- **Exercise**: Nothing past the line containing "You are a computer-use agent. Screen" belongs in the output. Copy exactly every line of the data below from the first up to and including it.

[Pixel coordinate grounding data]
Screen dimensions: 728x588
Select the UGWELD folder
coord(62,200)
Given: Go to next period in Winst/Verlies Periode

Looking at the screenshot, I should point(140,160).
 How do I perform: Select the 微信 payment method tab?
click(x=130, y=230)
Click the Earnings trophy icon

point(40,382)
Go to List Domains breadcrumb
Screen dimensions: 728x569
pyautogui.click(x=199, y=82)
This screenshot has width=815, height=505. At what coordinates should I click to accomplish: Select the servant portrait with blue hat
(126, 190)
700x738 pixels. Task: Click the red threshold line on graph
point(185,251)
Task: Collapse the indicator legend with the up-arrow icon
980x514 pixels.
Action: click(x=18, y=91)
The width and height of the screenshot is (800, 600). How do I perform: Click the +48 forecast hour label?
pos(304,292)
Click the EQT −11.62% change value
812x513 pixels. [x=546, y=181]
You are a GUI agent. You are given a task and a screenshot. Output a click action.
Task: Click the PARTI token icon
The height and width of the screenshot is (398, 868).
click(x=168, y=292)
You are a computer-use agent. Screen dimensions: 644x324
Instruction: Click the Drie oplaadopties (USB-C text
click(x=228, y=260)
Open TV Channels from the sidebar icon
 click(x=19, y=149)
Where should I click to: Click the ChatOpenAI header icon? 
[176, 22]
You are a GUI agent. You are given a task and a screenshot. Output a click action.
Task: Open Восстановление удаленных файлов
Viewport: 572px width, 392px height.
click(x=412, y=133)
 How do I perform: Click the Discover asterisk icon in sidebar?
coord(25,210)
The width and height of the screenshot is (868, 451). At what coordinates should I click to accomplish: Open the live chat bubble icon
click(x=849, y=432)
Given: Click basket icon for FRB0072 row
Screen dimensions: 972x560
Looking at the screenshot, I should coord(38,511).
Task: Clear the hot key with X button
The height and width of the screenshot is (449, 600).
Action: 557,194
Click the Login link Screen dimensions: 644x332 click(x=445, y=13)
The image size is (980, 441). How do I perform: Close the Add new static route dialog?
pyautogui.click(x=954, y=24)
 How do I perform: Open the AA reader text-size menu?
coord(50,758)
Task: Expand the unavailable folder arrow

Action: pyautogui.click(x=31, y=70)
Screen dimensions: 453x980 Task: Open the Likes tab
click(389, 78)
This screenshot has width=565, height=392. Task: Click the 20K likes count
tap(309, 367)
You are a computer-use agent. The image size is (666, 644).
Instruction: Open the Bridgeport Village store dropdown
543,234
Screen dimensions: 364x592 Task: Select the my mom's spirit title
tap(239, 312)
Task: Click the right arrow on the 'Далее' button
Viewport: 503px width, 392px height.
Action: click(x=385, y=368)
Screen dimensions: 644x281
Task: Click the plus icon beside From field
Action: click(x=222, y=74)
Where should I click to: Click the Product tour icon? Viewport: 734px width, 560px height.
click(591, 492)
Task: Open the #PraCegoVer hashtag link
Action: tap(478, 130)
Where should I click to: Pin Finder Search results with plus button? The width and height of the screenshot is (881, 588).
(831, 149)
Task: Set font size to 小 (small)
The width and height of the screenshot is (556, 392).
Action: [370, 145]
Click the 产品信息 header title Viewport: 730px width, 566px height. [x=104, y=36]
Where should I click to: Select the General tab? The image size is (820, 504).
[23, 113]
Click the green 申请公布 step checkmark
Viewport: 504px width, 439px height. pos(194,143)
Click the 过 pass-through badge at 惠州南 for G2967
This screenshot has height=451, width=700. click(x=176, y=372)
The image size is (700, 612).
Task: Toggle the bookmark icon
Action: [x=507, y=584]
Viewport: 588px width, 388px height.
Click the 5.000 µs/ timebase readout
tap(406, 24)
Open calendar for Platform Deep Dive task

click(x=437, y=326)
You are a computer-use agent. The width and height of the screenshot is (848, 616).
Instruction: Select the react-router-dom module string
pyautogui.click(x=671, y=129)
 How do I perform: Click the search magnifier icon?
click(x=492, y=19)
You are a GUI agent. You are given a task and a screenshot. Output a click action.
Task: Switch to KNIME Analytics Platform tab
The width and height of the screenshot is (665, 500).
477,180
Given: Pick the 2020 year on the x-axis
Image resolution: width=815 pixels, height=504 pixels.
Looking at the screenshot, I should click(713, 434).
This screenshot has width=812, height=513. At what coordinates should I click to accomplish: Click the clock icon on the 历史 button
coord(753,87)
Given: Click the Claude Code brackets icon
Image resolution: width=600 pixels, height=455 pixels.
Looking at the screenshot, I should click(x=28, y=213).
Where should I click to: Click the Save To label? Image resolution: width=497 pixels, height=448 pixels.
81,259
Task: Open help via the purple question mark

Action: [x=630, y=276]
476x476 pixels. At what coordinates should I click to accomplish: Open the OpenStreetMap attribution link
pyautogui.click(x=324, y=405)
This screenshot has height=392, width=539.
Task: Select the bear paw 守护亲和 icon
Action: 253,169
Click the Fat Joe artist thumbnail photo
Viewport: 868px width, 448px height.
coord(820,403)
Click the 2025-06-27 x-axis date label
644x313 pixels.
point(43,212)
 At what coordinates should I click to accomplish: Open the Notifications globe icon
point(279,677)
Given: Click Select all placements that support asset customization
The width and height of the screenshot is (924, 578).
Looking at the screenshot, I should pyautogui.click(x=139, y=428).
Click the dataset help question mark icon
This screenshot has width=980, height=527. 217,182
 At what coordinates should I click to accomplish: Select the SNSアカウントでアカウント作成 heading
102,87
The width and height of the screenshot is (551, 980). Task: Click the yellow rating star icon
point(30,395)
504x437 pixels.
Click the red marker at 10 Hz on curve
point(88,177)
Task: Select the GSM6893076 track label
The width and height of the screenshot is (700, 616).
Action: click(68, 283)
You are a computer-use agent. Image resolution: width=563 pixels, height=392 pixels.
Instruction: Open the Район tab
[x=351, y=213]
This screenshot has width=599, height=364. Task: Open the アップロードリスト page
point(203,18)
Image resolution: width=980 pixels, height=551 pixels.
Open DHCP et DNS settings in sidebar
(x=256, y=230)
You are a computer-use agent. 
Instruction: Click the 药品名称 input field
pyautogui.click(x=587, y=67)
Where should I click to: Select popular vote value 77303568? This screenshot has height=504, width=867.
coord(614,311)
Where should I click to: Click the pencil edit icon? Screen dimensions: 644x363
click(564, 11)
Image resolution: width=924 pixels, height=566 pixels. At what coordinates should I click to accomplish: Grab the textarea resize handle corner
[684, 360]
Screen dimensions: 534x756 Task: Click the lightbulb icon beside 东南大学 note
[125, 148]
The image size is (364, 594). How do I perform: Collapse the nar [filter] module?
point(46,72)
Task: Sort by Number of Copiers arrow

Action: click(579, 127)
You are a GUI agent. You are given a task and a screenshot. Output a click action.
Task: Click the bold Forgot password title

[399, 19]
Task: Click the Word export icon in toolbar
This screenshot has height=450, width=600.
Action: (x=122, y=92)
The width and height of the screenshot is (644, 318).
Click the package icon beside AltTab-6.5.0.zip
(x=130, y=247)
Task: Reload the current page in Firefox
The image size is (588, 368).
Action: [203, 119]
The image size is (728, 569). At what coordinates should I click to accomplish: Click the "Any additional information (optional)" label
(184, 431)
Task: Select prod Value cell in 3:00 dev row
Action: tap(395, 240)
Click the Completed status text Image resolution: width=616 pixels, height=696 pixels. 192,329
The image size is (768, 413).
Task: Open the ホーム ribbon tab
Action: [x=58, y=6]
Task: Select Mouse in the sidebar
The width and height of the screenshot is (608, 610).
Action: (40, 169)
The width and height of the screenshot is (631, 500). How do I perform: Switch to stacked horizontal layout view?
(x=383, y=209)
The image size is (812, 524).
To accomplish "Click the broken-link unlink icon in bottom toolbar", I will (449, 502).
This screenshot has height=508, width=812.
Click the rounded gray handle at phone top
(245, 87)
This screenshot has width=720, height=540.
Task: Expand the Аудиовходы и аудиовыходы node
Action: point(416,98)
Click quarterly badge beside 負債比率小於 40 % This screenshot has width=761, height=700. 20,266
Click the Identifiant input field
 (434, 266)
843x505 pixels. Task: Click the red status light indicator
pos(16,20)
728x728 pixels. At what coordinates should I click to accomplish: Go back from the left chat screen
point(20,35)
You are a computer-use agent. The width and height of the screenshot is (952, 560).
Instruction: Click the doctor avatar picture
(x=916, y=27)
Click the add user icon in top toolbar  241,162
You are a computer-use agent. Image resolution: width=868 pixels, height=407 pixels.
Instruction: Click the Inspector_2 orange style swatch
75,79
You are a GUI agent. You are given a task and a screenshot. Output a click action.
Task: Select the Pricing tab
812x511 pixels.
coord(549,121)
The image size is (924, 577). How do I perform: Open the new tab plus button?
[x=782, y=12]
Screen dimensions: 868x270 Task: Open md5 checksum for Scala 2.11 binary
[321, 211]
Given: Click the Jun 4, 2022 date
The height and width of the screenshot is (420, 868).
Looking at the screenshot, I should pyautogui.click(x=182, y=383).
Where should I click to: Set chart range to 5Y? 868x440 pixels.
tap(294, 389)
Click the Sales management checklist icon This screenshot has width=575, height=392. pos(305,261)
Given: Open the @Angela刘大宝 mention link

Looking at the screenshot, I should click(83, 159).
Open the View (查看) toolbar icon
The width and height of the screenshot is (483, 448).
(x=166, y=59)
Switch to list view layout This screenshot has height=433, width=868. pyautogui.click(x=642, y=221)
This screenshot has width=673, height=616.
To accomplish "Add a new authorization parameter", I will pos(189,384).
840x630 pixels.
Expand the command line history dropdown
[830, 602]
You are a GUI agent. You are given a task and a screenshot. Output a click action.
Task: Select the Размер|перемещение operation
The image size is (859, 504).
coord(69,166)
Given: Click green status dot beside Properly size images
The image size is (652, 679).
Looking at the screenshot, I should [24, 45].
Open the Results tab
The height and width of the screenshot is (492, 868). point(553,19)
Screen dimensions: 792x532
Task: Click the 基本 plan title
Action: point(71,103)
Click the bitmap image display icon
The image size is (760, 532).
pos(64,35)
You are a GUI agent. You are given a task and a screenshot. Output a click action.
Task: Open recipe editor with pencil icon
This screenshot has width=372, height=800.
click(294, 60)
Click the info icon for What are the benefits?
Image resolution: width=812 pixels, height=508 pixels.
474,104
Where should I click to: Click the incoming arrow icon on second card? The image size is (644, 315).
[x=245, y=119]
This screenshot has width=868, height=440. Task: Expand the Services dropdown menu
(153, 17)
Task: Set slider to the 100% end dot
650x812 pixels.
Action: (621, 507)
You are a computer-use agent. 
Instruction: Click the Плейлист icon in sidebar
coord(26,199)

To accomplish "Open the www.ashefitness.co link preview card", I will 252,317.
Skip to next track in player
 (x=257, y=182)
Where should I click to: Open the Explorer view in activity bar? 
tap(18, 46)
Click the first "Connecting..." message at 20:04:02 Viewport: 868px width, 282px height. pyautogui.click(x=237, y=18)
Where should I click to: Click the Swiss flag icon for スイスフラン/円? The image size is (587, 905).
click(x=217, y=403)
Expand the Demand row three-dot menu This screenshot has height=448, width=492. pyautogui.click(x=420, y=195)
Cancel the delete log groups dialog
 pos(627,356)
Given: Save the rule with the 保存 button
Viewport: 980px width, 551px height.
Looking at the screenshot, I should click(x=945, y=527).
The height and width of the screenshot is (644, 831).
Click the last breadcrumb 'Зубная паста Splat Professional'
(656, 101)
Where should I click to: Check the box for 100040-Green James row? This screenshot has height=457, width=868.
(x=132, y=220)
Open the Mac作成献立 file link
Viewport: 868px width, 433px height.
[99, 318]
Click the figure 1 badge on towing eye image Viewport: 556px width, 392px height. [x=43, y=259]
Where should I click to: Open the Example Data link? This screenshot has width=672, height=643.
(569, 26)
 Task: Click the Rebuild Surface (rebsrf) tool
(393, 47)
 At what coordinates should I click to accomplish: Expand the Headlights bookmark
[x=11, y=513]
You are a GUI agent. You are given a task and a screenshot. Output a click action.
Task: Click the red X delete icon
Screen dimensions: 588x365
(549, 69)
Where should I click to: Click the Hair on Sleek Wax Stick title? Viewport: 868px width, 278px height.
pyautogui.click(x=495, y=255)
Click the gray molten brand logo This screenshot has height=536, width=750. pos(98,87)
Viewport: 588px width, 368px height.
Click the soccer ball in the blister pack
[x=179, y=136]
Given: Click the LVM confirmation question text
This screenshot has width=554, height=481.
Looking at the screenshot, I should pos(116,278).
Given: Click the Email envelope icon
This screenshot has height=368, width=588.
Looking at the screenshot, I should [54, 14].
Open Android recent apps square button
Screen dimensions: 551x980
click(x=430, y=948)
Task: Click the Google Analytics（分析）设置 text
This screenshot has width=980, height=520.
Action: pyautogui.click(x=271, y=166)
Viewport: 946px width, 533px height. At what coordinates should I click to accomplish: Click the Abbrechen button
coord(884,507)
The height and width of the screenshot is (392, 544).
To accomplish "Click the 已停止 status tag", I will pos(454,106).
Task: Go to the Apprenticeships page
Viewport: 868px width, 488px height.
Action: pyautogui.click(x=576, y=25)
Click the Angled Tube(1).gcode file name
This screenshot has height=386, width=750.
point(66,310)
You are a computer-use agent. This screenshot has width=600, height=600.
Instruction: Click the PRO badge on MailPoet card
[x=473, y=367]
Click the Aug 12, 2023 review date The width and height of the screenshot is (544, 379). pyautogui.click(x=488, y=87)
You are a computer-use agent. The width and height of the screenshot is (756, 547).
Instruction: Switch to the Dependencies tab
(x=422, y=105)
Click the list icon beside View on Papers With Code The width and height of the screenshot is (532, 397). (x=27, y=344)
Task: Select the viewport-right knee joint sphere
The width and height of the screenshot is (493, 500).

- **Finished exercise**:
Screen dimensions: 728x588
Select the UGWELD folder
coord(62,200)
Given: Go to next period in Winst/Verlies Periode

Looking at the screenshot, I should point(140,160).
 How do I perform: Select the 微信 payment method tab?
click(x=130, y=230)
Click the Earnings trophy icon

point(40,382)
Go to List Domains breadcrumb
Screen dimensions: 728x569
pyautogui.click(x=199, y=82)
This screenshot has width=815, height=505. At what coordinates should I click to accomplish: Select the servant portrait with blue hat
(126, 190)
700x738 pixels. Task: Click the red threshold line on graph
point(185,251)
Task: Collapse the indicator legend with the up-arrow icon
980x514 pixels.
Action: click(x=18, y=91)
The width and height of the screenshot is (800, 600). How do I perform: Click the +48 forecast hour label?
pos(304,292)
Click the EQT −11.62% change value
812x513 pixels. [x=546, y=181]
You are a GUI agent. You are given a task and a screenshot. Output a click action.
Task: Click the PARTI token icon
The height and width of the screenshot is (398, 868).
click(x=168, y=292)
You are a computer-use agent. Screen dimensions: 644x324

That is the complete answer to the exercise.